WHY THE WORLD RACE??
Why not!!!! I tell people this all the time when they ask me why. What better time to bring glory to God than when I’m young and able! I’ve been so graciously given a Godly lens on how I view people that I can’t help but want to share truth. This is because I asked God to give, me his view on his people and he showed me that no matter where they are or where they come from, they need the truth. No one is exempt or too cool for Jesus, just sayin’!!
Let me tell you about some events that led up to this life changing decision I needed to make…
In august of 2022 I committed to going to Liberty University for my freshman year of college and on. I thought well, my parents met there, then it must be good! I can find a husband!! haha, that was not the case. When i was on campus i felt trapped and lonely. I totally convinced myself that Liberty would be the best thing ever. I was very shocked and taken back by how i felt when i was there. This was supposed to be my independence era!! or so i thought. Later in the first semester i felt a push saying that there is something bigger meant for me somewhere else. And so, i made the decision to leave Liberty after one semester. It was the best decision EVER. Now that im not there anymore i realize how close God was to me the WHOLE time. Its crazy to see now how God was working in those moments because now I’m like “how did I miss that!??”
After this period of time, I began searching, what’s my purpose, where should I be? I felt like if I’m going to be home, I have to be doing something ALL THE TIME. This was a lie from the devil. Yes, it’s good to be productive, but what fuels that is good rest. And I mean good SOUL rest. I began finding rest when I found where my identity was placed. Having a firm identity in Christ not only affects how you live, but it also affects how others live too. When The Spirit is filling you up constantly, you are so full that you can’t help but pour out. This affects those around you because it’s wired on their hearts.
In closing I just want to highlight something I have been learning this past month. It’s based out of John 14:9-23, which in summary is about how when we accept the perfect fulfillment of Christ’s death for us, He makes His home in us. Yea, it sounds crazy, but it is so true. The question that has picked my brain is…. does Christ live through me or is he just at my side? I’ve found that most Christians nowadays live with Christ JUST on their side and they are most likely with never experience the abundant life that Jesus promised because of one thing. FEAR. it’s so prominent in our society, that its normal. This is why the concept of religion has crept in and made people think that they have to earn God’s grace. I heard a cool illustration about the price that was paid…… If someone wins the lottery and they cash in, it’s over. If you tried to go up and cash it in, the cashier would look at you crazy. But that’s what we do ALL THE TIME. We try to cash in different accomplishments, prizes, treasures, etc. to earn what had been given to us FOR FREE!!!! Religion has always taught us we need to strive, earn and seek good things, when that why Christ came. He not only fulfilled the Law of Moses, but he tore the veil from top to bottom, giving us FULL access to the Father and all of his goodness. Thank you, JESUS!! So, as I continue to walk in the light this passage, I want to encourage you to ask the same question. Does Christ live in and through me?, or is He just at my side.

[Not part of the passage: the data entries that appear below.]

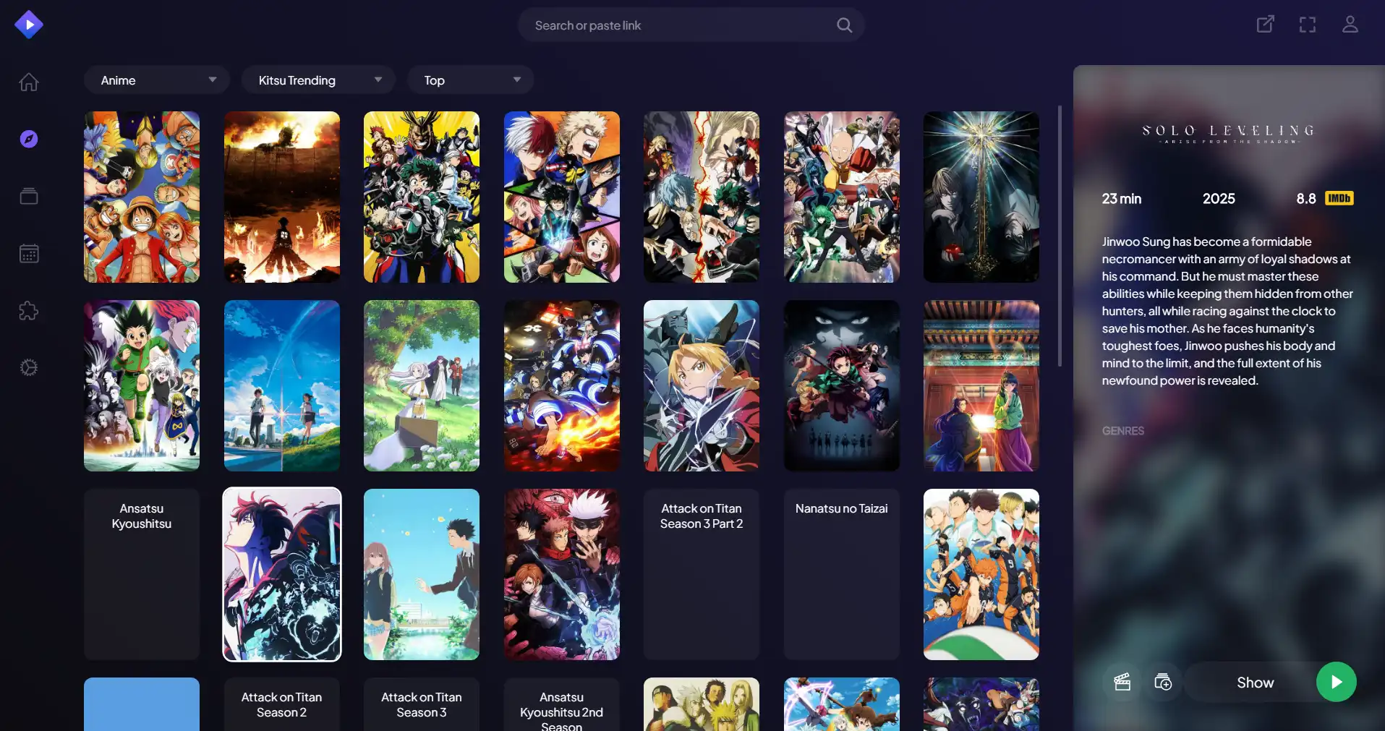Click the green play button
Screen dimensions: 1385x731
[x=1336, y=682]
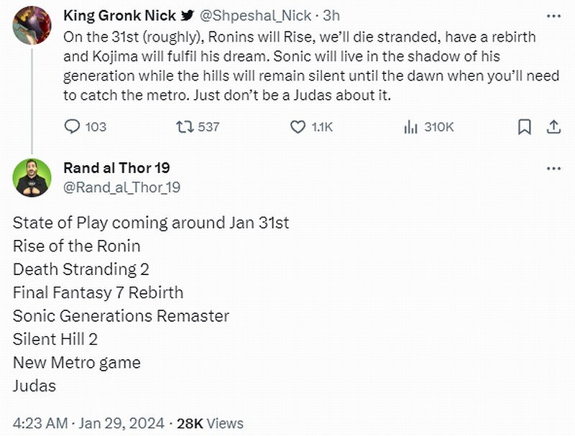Bookmark King Gronk Nick's tweet
The width and height of the screenshot is (575, 436).
525,127
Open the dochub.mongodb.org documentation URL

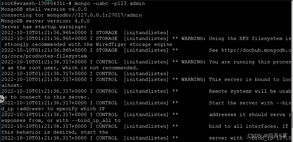click(x=256, y=50)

Let me know how I can be praying for you throughout the week by texting this number!!
(513) 426-0698
Again. Thank YOU for wanting to be apart of this journey!! I pray that Jesus would change your life as much as he did and is still doing now!!
Remember to buy a tshirt/crewneck to support this awesome journey (they are pretty cool too ;))
GOOD NEWS! His grace abounds! | Bonfire
^^^^^ here’s the link!!!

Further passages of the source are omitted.